*** Begin section ***
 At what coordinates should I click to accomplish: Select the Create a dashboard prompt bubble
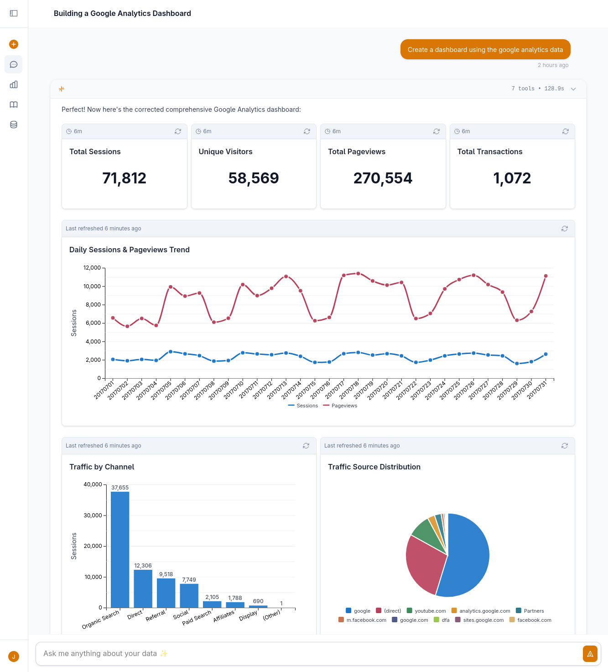[x=485, y=49]
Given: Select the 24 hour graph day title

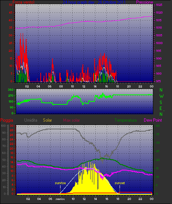Looking at the screenshot, I should (94, 2).
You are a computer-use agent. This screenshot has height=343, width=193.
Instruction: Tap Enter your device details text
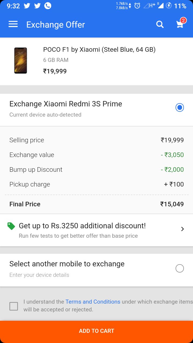tap(39, 275)
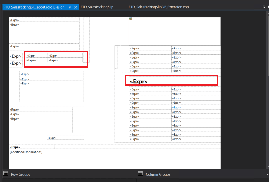
Task: Open the FTD_SalesPackingSlipDP_Extension.xpp tab
Action: (159, 7)
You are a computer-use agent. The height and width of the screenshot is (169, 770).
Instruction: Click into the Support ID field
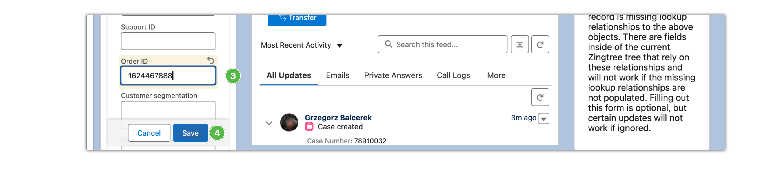click(x=168, y=41)
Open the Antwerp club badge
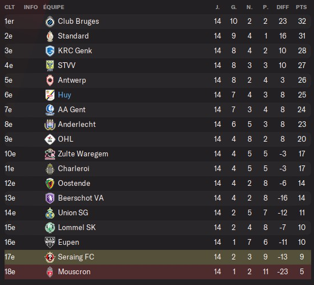314x285 pixels. tap(49, 80)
*** End section ***
▸ Exercise
Write the records out exactly, dropping every image.

▸ Exercise solution
 At what coordinates should I click to accomplish: Select the Create a dashboard prompt bubble
[x=485, y=49]
Given: Select the 24 hour graph day title

Looking at the screenshot, I should (94, 2).
You are a computer-use agent. This screenshot has height=343, width=193.
Instruction: Tap Enter your device details text
tap(39, 275)
Task: Open the FTD_SalesPackingSlipDP_Extension.xpp tab
Action: (159, 7)
You are a computer-use agent. The height and width of the screenshot is (169, 770).
Instruction: Click into the Support ID field
click(x=168, y=41)
Open the Antwerp club badge
314x285 pixels. tap(49, 80)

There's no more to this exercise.